A: Here in the Garden State, our legal statutes provide for increased fines following a conviction when a drunk driving offense occurs under one or more specific conditions. One of the more typical enhancements that drunk drivers encounter is when a charge of DWI occurs within ten years of the same or similar DWI conviction. Additional fines will often be added on to original DWI-DUI penalties when specific conditions have occurred. Some of the other sentencing enhancements include the following:
— A minor child was riding in the vehicle at the time of a drunk driving offense — The driver possessed a commercial driver’s license (CDL) and was operating a commercial vehicle at the time of the DWI-DUI offense — The defendant refused to submit to a breathalyzer test — The DWI involved either property damage or bodily injury — The defendant was less than 21 years old (refer to New Jersey’s “zero tolerance” laws for underage drivers)
Q: Since I was never read the Miranda warning during my arrest for DWI, can my drunk driving case be dismissed on a technicality?
A: While television cops shows have raised the Miranda warning to great legal heights, many laypeople might believe that the lack of a Miranda during a drunken driving arrest would be the perfect “out.” Unfortunately this is not the case. Although police officers are supposed to read suspected drunk drivers their rights under Miranda at the time of an arrest, sometimes the patrolman will forget to do so. However, this procedural omission will likely not get many individuals off of a DWI-DUI charge.
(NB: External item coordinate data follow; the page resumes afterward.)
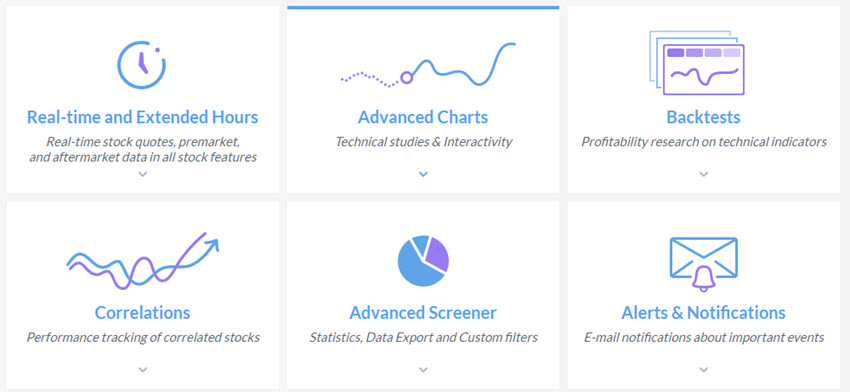Expand the Correlations card chevron
Screen dimensions: 850x392
143,369
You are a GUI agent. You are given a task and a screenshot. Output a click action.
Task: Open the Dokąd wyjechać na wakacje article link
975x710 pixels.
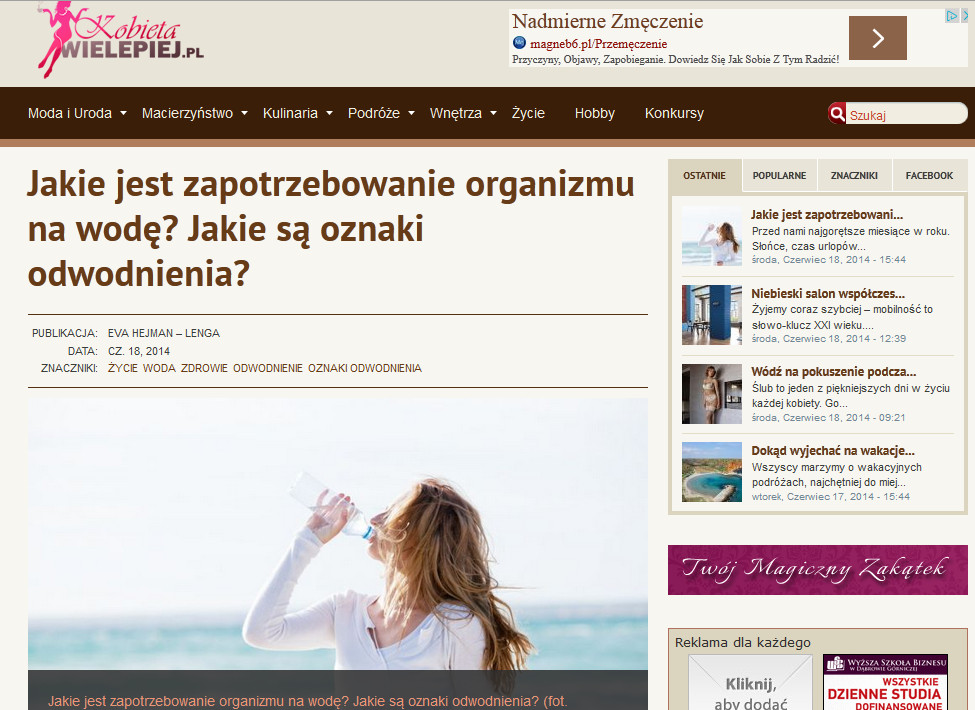click(x=833, y=451)
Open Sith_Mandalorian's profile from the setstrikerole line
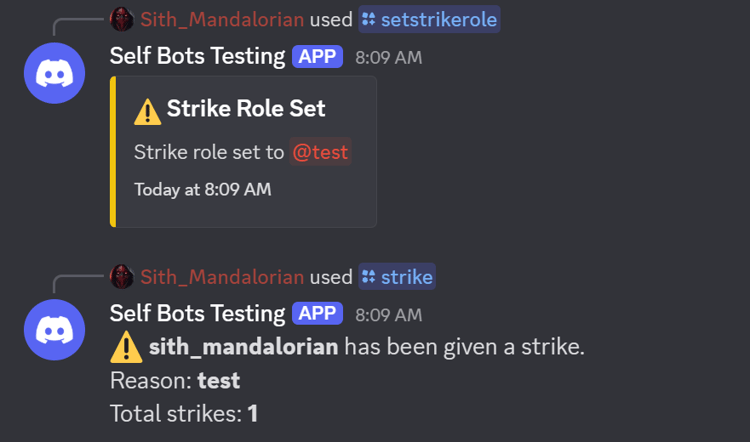This screenshot has height=442, width=750. [221, 19]
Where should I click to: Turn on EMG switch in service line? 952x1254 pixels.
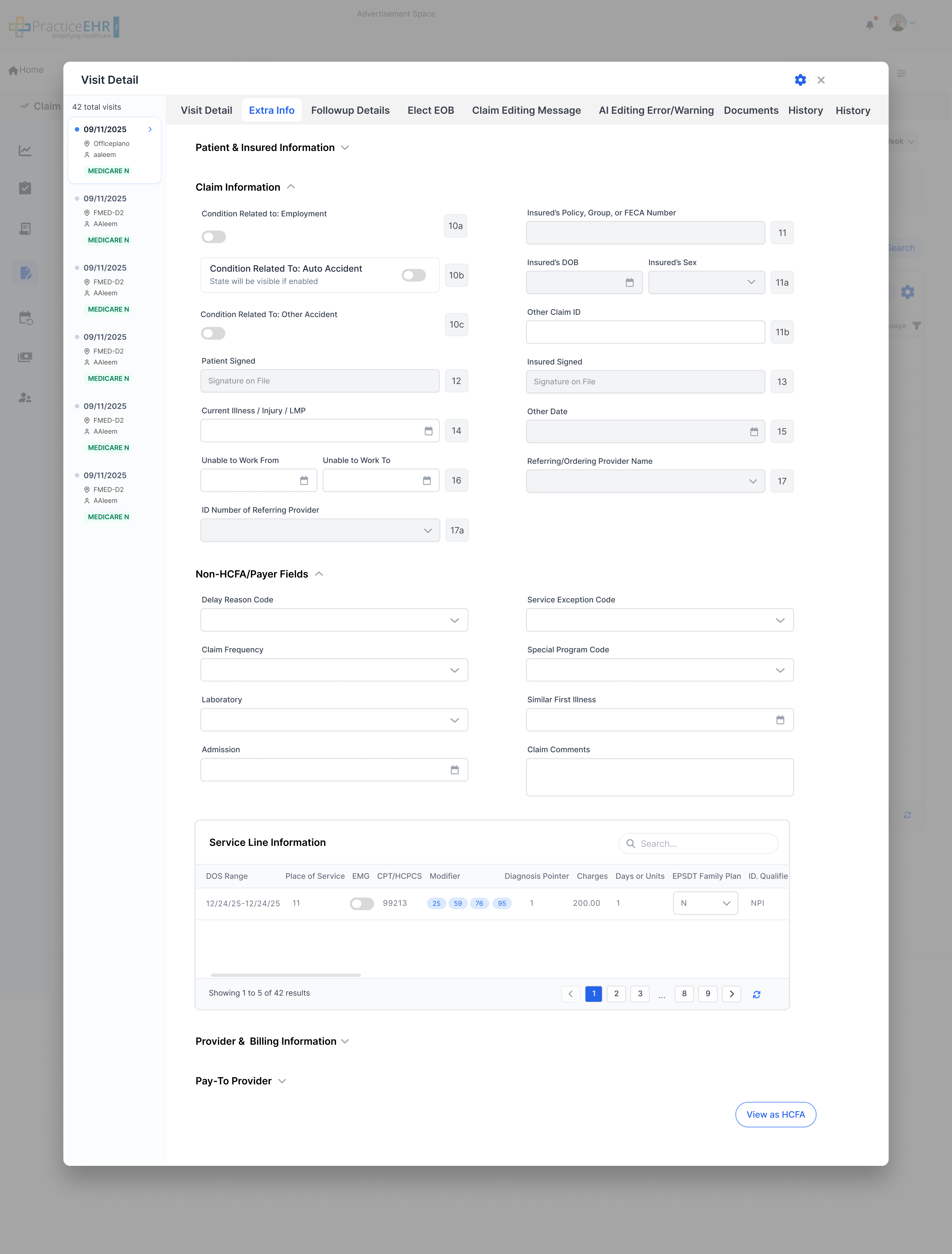coord(362,904)
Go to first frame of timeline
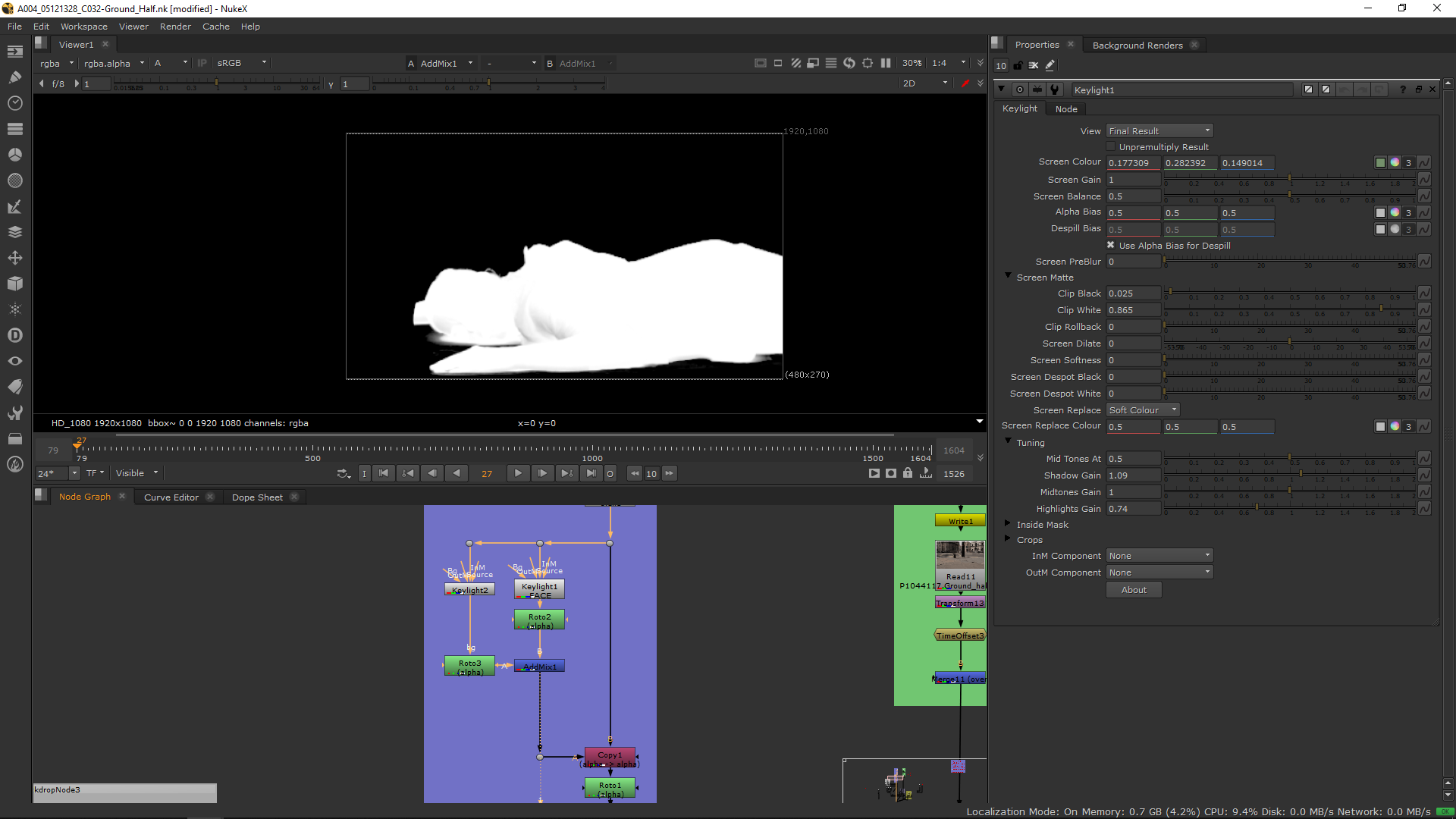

In fact, when it comes to the lack of a Miranda warning, the only real consequence is that the municipal prosecutor will not be able to use any of the suspect’s statements as evidence in court. But with other evidence, such as breathalyzer (Alcotest) or blood test results, the defendant’s statements may not be needed. It is critical to note that a more important omission would be the failure of a police officer to advise a suspected drunk driver of the state’s “implied consent” law, which pertains to the legal obligation every licensed driver has to take a chemical blood-alcohol concentration (BAC) test. The officer should advise the motorist of this law, as well as the legal implications if one should refuse to submit to a BAC test — please note that this can have a direct effect on whether or not your driver’s license will be suspended.
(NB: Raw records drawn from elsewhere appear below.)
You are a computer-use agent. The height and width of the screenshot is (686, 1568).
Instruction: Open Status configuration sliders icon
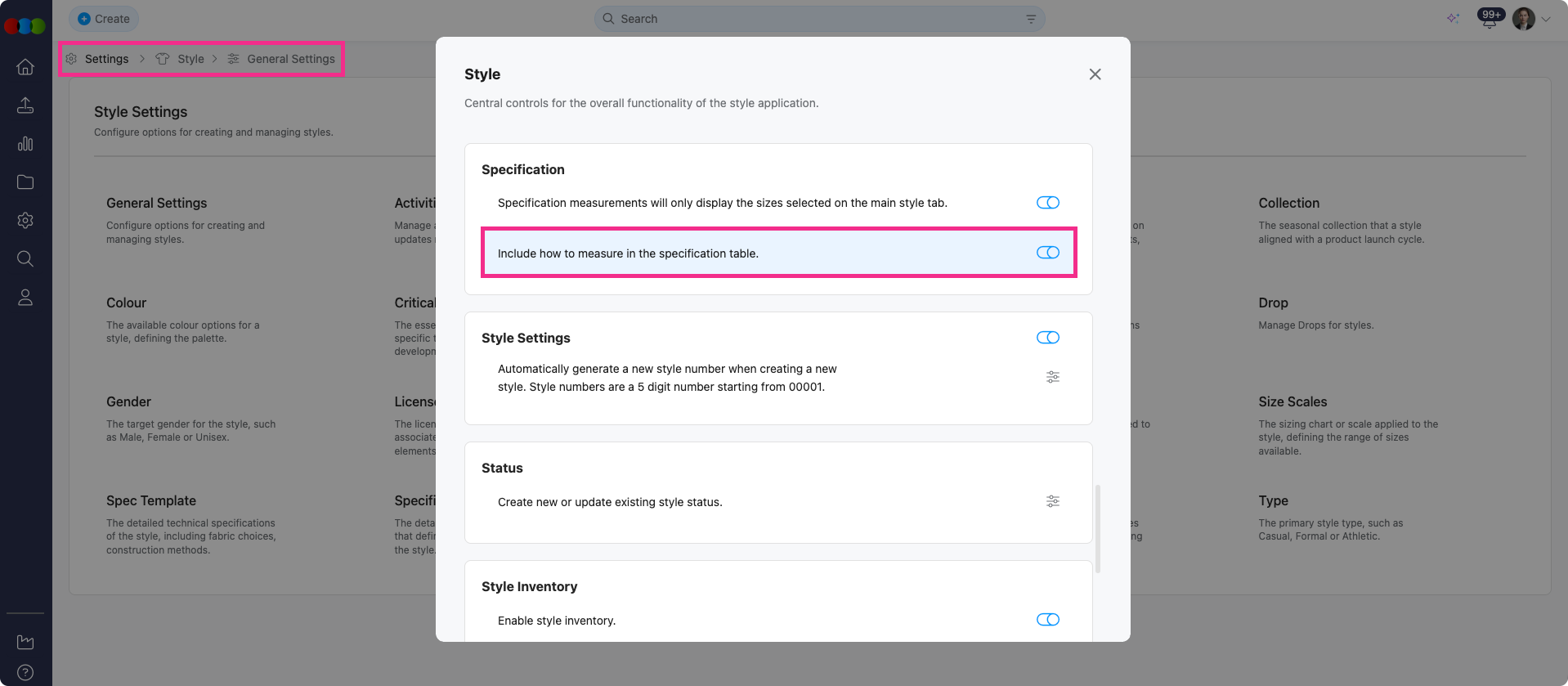[x=1053, y=501]
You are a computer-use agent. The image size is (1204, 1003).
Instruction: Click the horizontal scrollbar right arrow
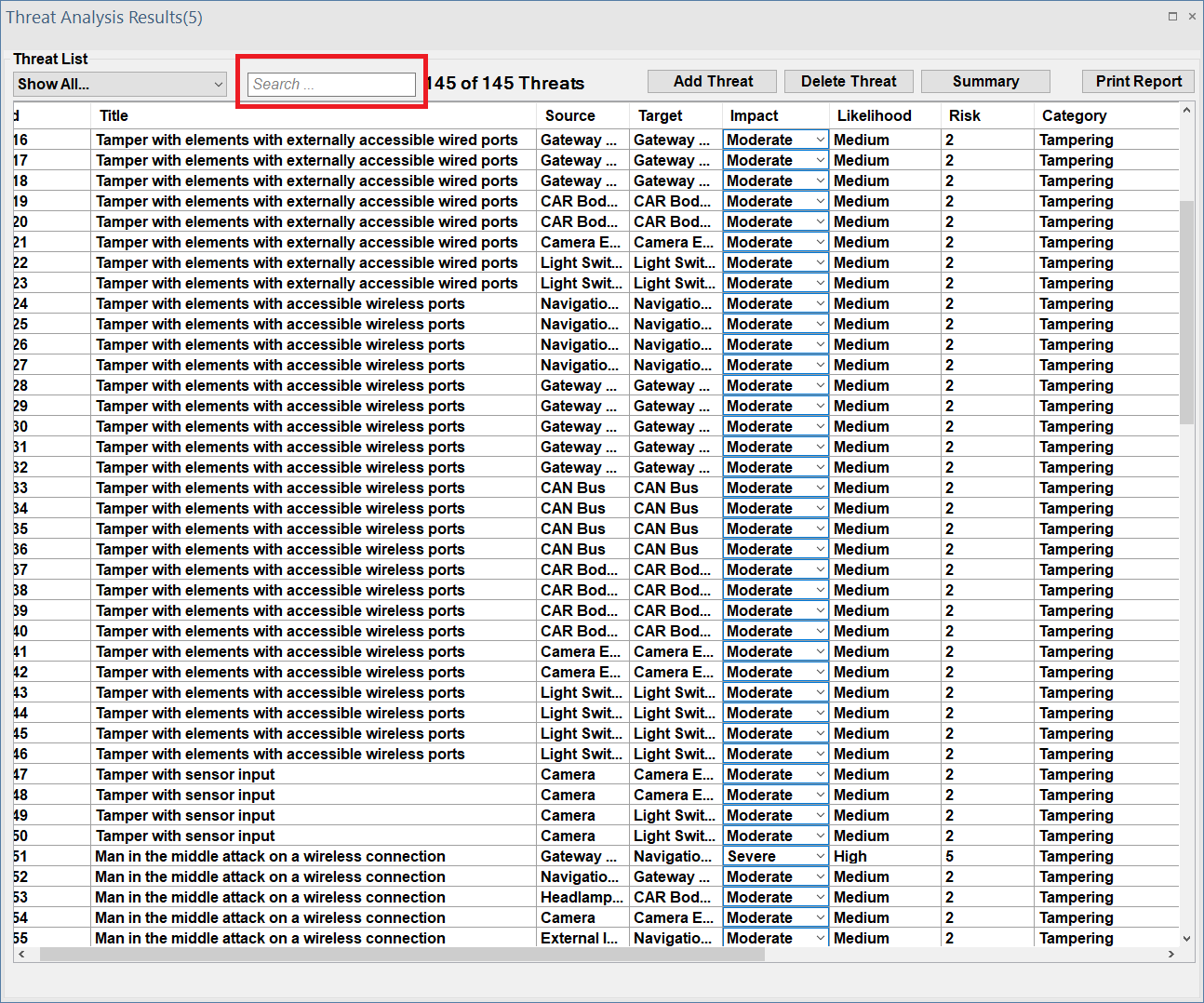pos(1171,955)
Q: I’m worried that hiring a lawyer could be expensive. Couldn’t I represent myself at my DWI trial?
A: Certainly. Anyone can represent themselves during their own DWI case. However, as most experienced attorneys will tell you, feeling as if you can face a judge and dispute the state’s evidence is much different than actually standing in a courtroom and defending oneself against a trained prosecuting attorney. Quite frankly, taking on one’s own defense as a layperson is more often than not a foolhardy venture. Even lawyers hire other lawyers to defend themselves because, as the old saying goes, “the lawyer who defends himself has a fool for a client.”
While the act of driving drunk, as well as the events leading up to a DWI arrest may seem simple enough, DWI law is actually a very complex field; not only in terms of New Jersey’s legal statutes, but also considering the variety of often complicated constitutional, procedural, evidentiary and sentencing issues that regularly crop up during every DWI or drug DUI case. What a lawyer can do is look at the all the facts pertaining to his client’s drunk driving arrest, determine where the state’s case against the defendant may be defective, and what, if any, pieces of evidence could be suppressed as evidence.
While the expense of retaining a drunk driving defense lawyer may be worrisome for many clients, the cost of losing one’s case and facing thousands of dollars in fine, fees and statutory assessments should be just as concerning; quite simply, the inconvenience of losing one’s driver’s license for months on end can be enough to justify the hiring of competent defense counsel. As part of his or her job, a skilled DWI defense lawyer can compel the discovery of such important evidence as breathalyzer calibration and maintenance records; have blood samples analyzed by an independent, third-party laboratory; and obtain expert witnesses for his client’s defense, among others.